Table Of Contents
- Prerequisites
- Step 1 — Module Architecture
- Step 2 — Creating Modules
- Step 3 — Module Outputs
- Step 4 — Git Modules
- Conclusion
When creating production-grade Terraform configurations, modules are an absolute must. One of the more apparent benefits of using them is that they allow our code to be DRY. DRY is a software development term that stands for Don't Repeat Yourself. The idea is to reduce the amount of repetition in our code. In Terraform, we can create modules to build re-usable components of our infrastructure. For example, we can have a module for SQL servers and a separate one for Virtual Machines. We can then re-use each module to deploy services and build out the infrastructure for various environments.
Modules should also be used as a way to split up a large environment into smaller components. We don't want to have a single main.tf file with over 1000 lines of code. Splitting up our code into smaller modules allows us to make changes to our environment safely without affecting large chunks of code. Also, by splitting our environment up into modules, we now have pieces of our infrastructure separated into a testable module. The ability to use software development testing practices to test our Terraform code is an enormous benefit of having infrastructure defined in code in the first place.

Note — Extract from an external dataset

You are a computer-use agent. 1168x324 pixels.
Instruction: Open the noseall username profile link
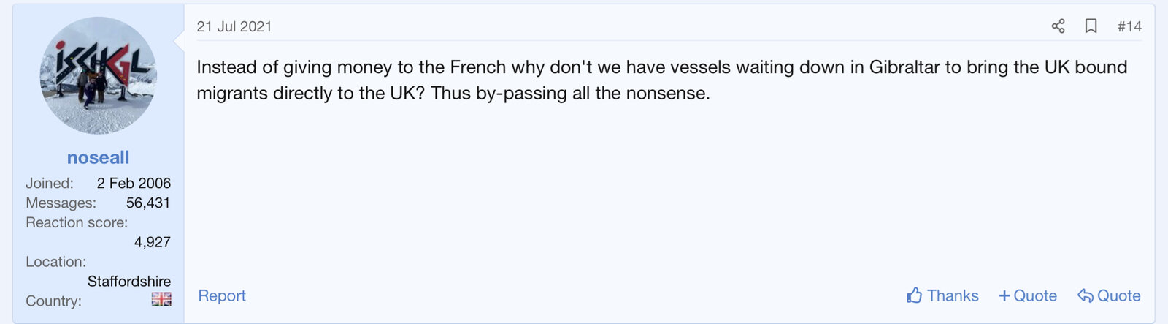point(98,157)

Lastly, modules also provide a way for Terraform users to share their configurations either privately or within the Terraform community. In 2019 HCL was the 3rd fastest-growing programming language on GitHub, which validates the accelerated adoption of the HashiCorp product stack.
In this guide, we are going to create a module and learn how to integrate it into our Terraform configurations.
Prerequisites
Before you begin, you'll need to set up the following:
- Azure subscription.
- Azure Cloud Shell. Be sure to check out the prerequisites on "Getting Started with Terraform on Azure: Deploying Resources" for a guide on how to set this up.

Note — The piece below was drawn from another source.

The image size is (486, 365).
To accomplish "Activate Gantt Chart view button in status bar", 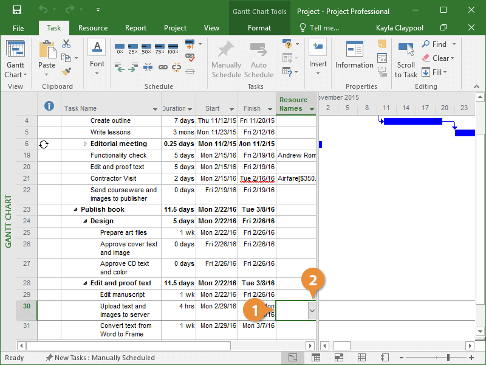I will [292, 358].
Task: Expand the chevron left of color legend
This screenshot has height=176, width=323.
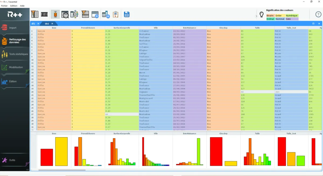Action: 256,16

Step 1 — Module Architecture
In a real-world Terraform environment, we wouldn't want to re-create the same code over and over again for deploying infrastructure. This would create a large amount of redundancy in our Terraform code. Instead, we would want to break up our Terraform configurations into modules; typically, the best practice is a module for each component. For example, we could create a module for SQL databases that contain all of our configurations for deploying SQL with our needs. We could then re-use that module whenever a SQL database is needed and call it within our Terraform configurations.
The diagram below demonstrates the strategy of splitting up the various Azure services by component modules. By creating four modules for each service in this environment, we can also re-use the same code in both Dev, QA, and Prod. This practice ensures accurate infrastructure comparisons between each environment throughout each stage of development. We are no longer copying and pasting our code from dev to QA to Prod. Instead, we parameterize our modules to allow us to customize slightly for each environment, such as resource names and networking subnets:
Creating a module for each cloud service also allows us to re-use modules in other projects as well. Our Terraform modules turn into building blocks that can be used over and over again to create infrastructure on demand.
Step 2 — Creating Modules
Creating modules in Terraform is very easy; all we need are input variables and a standard configuration of resources. In the example, we are going to create our first module for a storage account. We will start by creating a module folder and then reference that module in another Terraform configuration. We will begin with a folder hierarchy like the following:
terraformdemo
└──modules
└──storage-account
└── main.tf
└── variables.tf
Copy the code for the main.tf and variables.tf configurations and create each file. We'll place each file according to the directory structure above.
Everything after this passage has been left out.